Iceland workers are fighting back after being shorted wages they are owed. An occupation at the Talbot Street store has now entered its second month. Bernard Mulvany reports.
There were rumours and speculation that things were not well in the Irish division of supermarket chain Iceland for a while. Then some wages did not get paid, or when they were paid they were short. Some paydays came and went where no wages were paid at all. This was the beginning of the Iceland workers’ struggle. They had an owner who seemed indifferent towards his workers. Some staff had worked a month with no pay. They were afraid not to turn up for work in case they would be dismissed and their pay claims lost.
The workers began to organise themselves with the help of their union, the Independent Workers Union.
The workers are mainly women who worked through Covid and who are trying to pay mortgages and childcare. Increasingly, they found themselves under pressure to pay bills while working for an employer who was increasingly agitating and intimidating them.
Following advice, they all agreed action was needed. Firstly, they were advised to join the union if they weren’t members. A public meeting was held and the media invited so that the workers could air their grievances in a public forum and make the public aware of what was happening.
A ballot on whether to take industrial action was taken, passed unanimously and strike notice was served.
More and more pressure and bullying tactics were used by the employers, especially towards younger workers. Air conditioning units were turned off on very hot days, making working conditions unbearable. Fridges and coolers were turned off and the staff were told that the stock was their responsibility. Workers and especially younger staff members were feeling targeted and intimidated.
The employer refused to engage with the workers or the union so a one day strike was called for the Coolock store. At the same time, workers who were agitating for strikes in other stores were reassigned to the Coolock branch so as to dampen any chances of industrial action being taken in these other stores.

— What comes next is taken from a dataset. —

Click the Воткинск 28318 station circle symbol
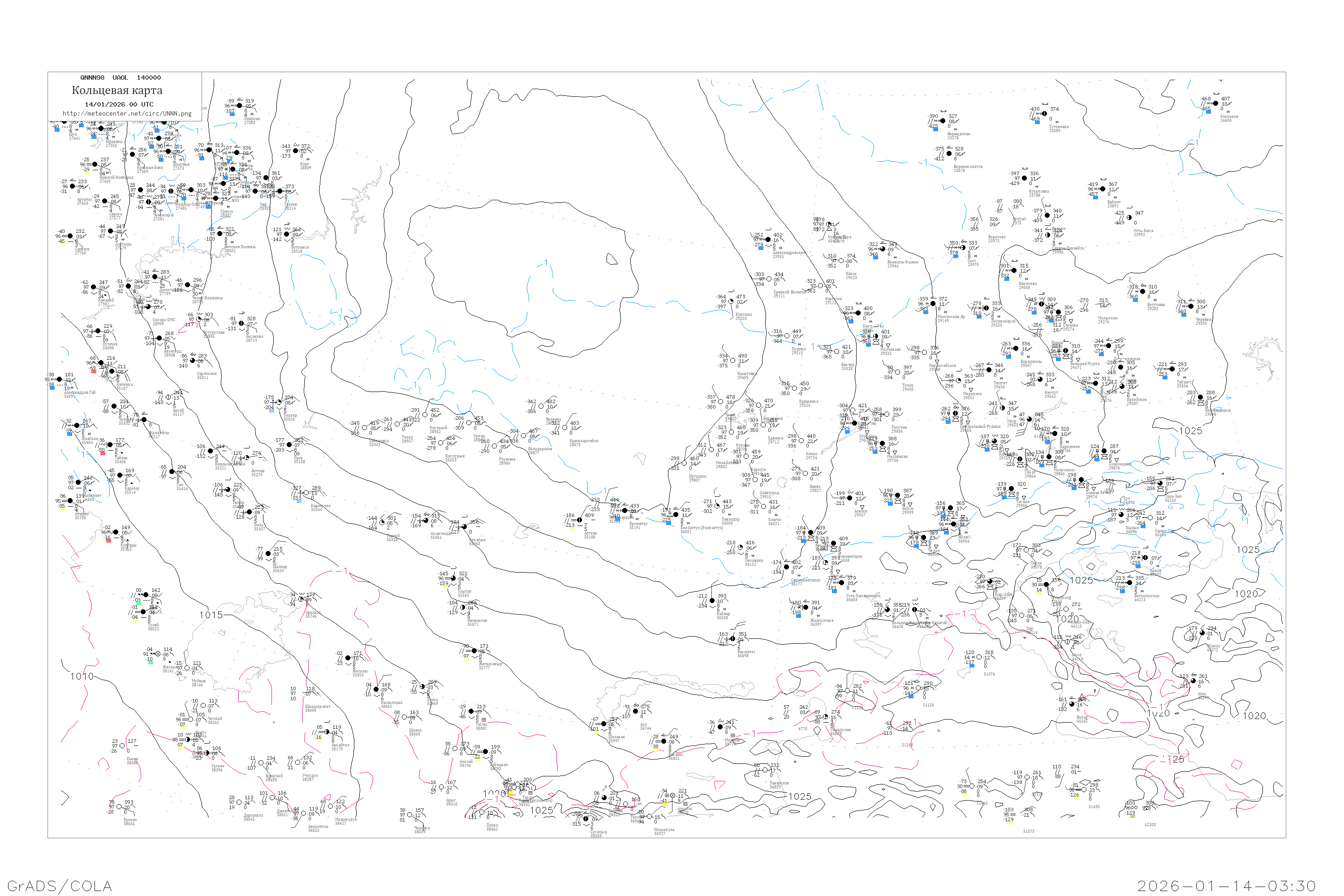This screenshot has height=896, width=1344. tap(286, 234)
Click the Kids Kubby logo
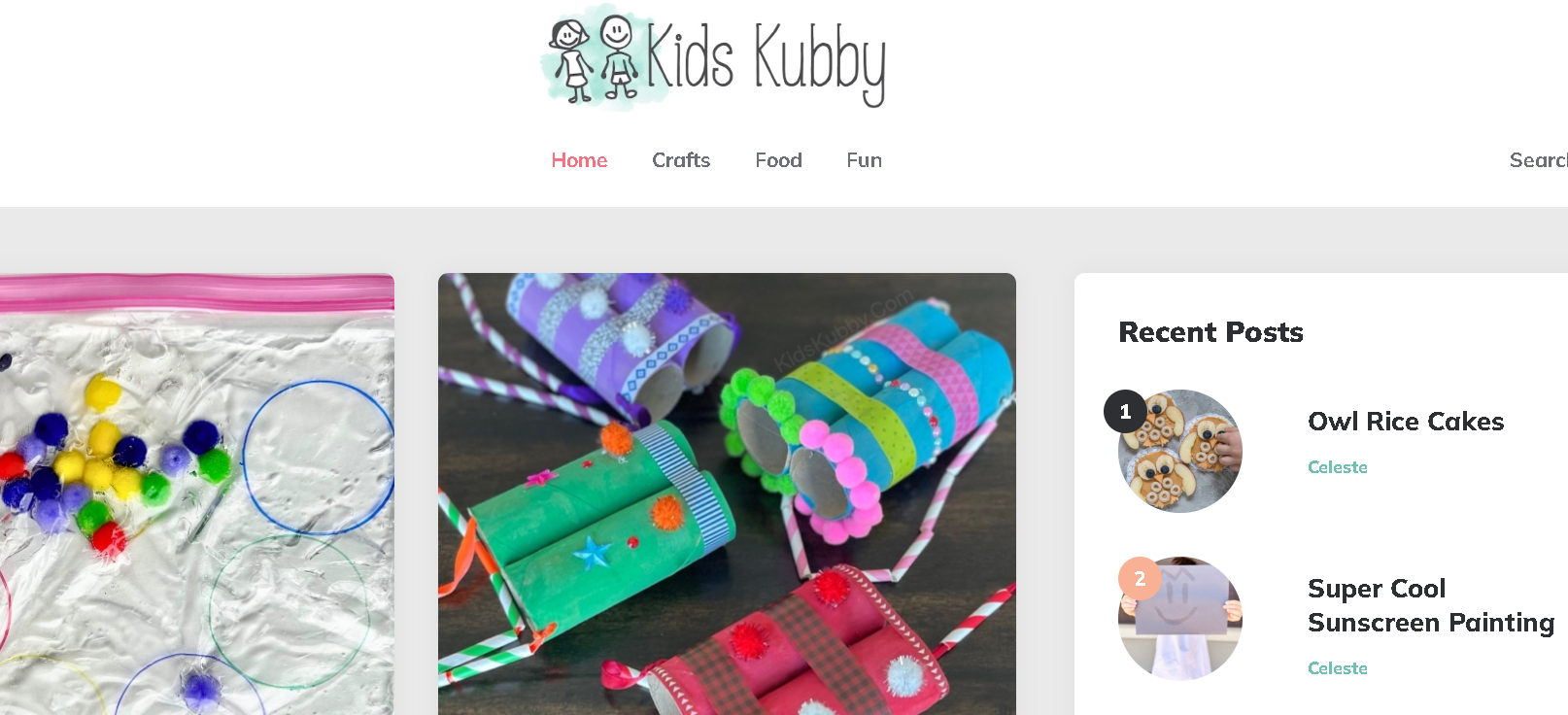The height and width of the screenshot is (715, 1568). click(713, 57)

A one day strike was held and the grievance was highlighted in the WRC but there was still no engagement from the employer. The shorting and non-payment of wages continued, so a decision to occupy the Coolock store was taken by the workers.
In the meantime an interim examiner was appointed.
The occupation in the Coolock store garnered a lot of media attention. By the end of the day the employers had agreed to meet the workers demands on the condition that they stand down their occupation.
The workers agreed to stand down but the employers didn’t follow through with their side of the bargain. That Friday the same thing happened again and workers were either not paid or shorted. At this point the picket was gone, the stock had been removed and their hold over the company disappeared.
In the meantime, the Talbot Street store decided that it was not going to go the same way and the occupation began. Once again the examiner made a statement that the owner was ignoring all correspondence and refusing to engage.
He made veiled threats to the workers but they were unperturbed and once again supported by the IWU and People Before Profit, a 24-hour picket was put in place and all the media and political reps were engaged.
More stores are closing – mainly those without union representation. Some have chosen to occupy and are currently in situ holding firm. The Irish state favours employers over workers, but by getting organised and maintaining their occupation, the workers have put themselves in the best position to gain the victory they deserve.
The Iceland workers are providing a great example of what fighting trade unionism looks like. This particular industrial action has had the support of the Debenhams staff who have advised the workers and stood in solidarity with them on the picket line. These actions are proven to be the best way for workers to take back control of their working environments.
For too long now employers have had free rein to act as they see fit while the workers suffer, but what the Iceland struggle shows us is that when workers fight back and unionise they have the best chance of winning.
The outcome of this dispute is still in the balance, but the workers have found a new level of confidence and motivation and have been actively encouraging more workers to unionise their workplaces. The more of this we see, the better chance workers have of taking the fight to the employers and winning victories.